Place the stock in the fire level with the near edge of the firepot ( no lower, meaning having stock tilted downward into the fire ). If heating longer area, place stock through fire until you feel far edge of the pot. Keep cover over the stock and fire under. Some coal will lose the bottom pretty quick ( meaning that the coke in the pot burns faster than the replenishment coke on sides and top ). You might slow down on the blast and keep a more insulated deep top ( larger mound). We all get impatient. Coal fires will change really pretty quick. I have some good coal in a barrel that I save for specific needs. That particular coal is Sewell Seam coal and really hard to come by around here. I have stock coal that I can get. I use it or charcoal for normal day to day stuff ( solid fuel ). The stock coal will yes lose the bottom fairly quickly.

This means that when I build the fire with yesterdays coke ( or charcoal ) and I add forge shovels of wet coal to the sides and rear I have a mound of coking coal in a reasonably short time. Slowly rake the green wet coal over the top to create an oven of sorts. Adding small amounts of water to that pile and keeping the pile packed lightly with the shovel will maintain a pretty good fire for the moment. Forge a few pieces with sufficient coke under the stock using a light to moderate blast. Notice the green coal on the edges and keep that green coal raked on top and up the sides. Keep the top and rear tamped down and green from the edges or sides raked over when you see flames coming out. SMALL amounts of water sprinkled on these areas on the green coal. This helps to coke and insulate the outer area. You may or may not notice by now ( through the front opening in the fire ) that the inner fire above the blast hole has burned a lot of the coke out and you have a hollow spot. You can forge in this area, yes. You will also notice large amounts of scale. Coal is different, period.

One method of fixing the above problem is to add coked coal through the hole in the front. This coke can be off the forge table or from a bucket that you may use when you clean the forge table. I will clean the table from time to time ( cold forge, no fire ). I keep an ash bucket under the cleanout. Just place a piece of 1/2" mesh hardware cloth ( rat wire ) on top of the ash bucket and shovel a couple onto that wire. Lightly shake the wire. Ash and really small stuff into the trash. Pick through the remainder ( clinkers etc ) and dump into the other bucket. I normally use steel buckets for the coke collecting. Continue until the forge is clean ( inc firepot). I have a small brush that I sweep the area inside the forge to rid of ash. You can also use the same method to police the area around the forge ( sweep the floor, dump onto the wire, pick through and collect in coke bucket).

Unpredictable coal. You may also find that from time to time the stock isn't heating but you yes have a fire under it. You MAY find that the fire under is a spongy mass that holds together kinda like peat moss or manure and straw in a barn.
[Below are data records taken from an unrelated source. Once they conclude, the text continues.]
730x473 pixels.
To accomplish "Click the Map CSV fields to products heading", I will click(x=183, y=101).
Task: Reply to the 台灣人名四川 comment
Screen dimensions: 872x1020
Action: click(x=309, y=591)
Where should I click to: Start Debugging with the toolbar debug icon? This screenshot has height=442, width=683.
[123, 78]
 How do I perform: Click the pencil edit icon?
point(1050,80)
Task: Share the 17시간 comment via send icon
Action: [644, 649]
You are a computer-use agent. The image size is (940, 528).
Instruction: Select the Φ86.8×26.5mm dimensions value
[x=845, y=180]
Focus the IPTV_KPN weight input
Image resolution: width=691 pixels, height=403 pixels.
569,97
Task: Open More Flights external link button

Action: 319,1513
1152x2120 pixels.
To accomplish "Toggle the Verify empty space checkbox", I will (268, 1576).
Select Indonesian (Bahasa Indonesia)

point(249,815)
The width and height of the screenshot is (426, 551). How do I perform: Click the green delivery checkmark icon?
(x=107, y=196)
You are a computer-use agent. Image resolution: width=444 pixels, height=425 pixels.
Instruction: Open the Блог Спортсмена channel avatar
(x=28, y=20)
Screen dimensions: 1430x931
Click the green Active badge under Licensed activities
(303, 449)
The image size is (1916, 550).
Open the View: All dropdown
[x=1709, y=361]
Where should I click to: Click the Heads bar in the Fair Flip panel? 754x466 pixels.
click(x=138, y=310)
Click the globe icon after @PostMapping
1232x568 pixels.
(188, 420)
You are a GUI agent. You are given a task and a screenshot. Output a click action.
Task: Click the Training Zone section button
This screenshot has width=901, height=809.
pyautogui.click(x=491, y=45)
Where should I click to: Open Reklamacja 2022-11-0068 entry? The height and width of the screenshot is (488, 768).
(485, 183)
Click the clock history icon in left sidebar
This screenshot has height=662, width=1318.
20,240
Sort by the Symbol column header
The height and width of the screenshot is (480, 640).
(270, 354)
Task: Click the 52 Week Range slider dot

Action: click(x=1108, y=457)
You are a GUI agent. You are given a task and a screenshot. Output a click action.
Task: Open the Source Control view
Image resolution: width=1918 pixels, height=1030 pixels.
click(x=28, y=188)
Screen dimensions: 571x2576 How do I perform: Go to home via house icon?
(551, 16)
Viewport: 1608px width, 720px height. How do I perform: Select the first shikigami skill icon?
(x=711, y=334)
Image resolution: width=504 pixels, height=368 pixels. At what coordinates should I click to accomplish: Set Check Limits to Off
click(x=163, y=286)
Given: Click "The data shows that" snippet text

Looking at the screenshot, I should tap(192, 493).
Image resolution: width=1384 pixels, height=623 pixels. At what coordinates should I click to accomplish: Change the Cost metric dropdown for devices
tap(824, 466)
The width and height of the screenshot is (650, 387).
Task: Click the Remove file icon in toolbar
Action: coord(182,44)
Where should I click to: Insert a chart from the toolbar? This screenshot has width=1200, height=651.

Just remove this mass with a clinker tong or drag it out onto a shovel and dump into the ash bucket. Now you remember why you don't put flammables in the ash bucket.

Another method of contracting the bottom of the fire burning out is to smack the edges of the fire ( and top ) with the shovel. This will pack the fire into the pot and the coked coal will replenish the fire. add green coal and lightly water as needed. Coal can be had locally in the state. It is labeled "Premium Blacksmiths Coal". It is sold commercially. This is extremely unpredictable stuff but it heats for the most part. You WILL see strange things ( barely red fire from time to time, wierd little blue flame edges from time to time). Some get along with it fine they say. I will not say whom the distributor is nor the brand of coal. This problem led me to use commercial charcoal and also to finally build the gassers a few years ago. I wish to thank the folks here ( although most no longer post) for the advice on the gassers. I also wish to thank Jens Butler for the continuing education on the charcoal. I had some expereince but he helped me along.

Sometimes a light tap with a hammer will knock fair amount of scale loose. Sometimes a re-heat in a proper area of the fire and tap or brush will remove scale. Keep the anvil face clean. Use the butcher brush. I buy wire brushes 1/2 dozen at a time from an auto parts store ( STEEL bristles ). They end up about a buck apiece.

Measure your inseam. Try this for anvil height. Extend your arm(relaxed) with a hammer in your hand. Now, place the hammer head on the anvil ( or a table or the tailgate of the truck or whatever ). Get this measurement and try it. If you think your anvil is too high, step up on a piece of lumber ( scrap 2x6 or piece of bridge plank).

Find the place where your hammer face is flat on the anvil face. I MUCH prefer a slightly radiused hammer face over a flat face with radiused edges. I have spalled the edges of good hammers. To each his own on the hammer disclipine. I like longer shaved handles with a bit heavier heads. Mr Hofi and myself will have to agree to disagree. :) He is more than an extremely talented man, he is a legend. I tip my hat to him in extreme respect. His years of experience are appreciated in his postings here. We just swing a hammer a bit differently.

One more thing I have learned and then I will quit. The thing I have learned is from an old original book that was gifted to me by Greg Scheumaker. It was his Grandfathers. The book is "Practical Blacksmithing" by Holdstrom. One quote stands out:

" Saving coal to a fire is like saving grub to an apprentice or feed to a horse. Neither will give you a days work if they don't have all they want to eat ".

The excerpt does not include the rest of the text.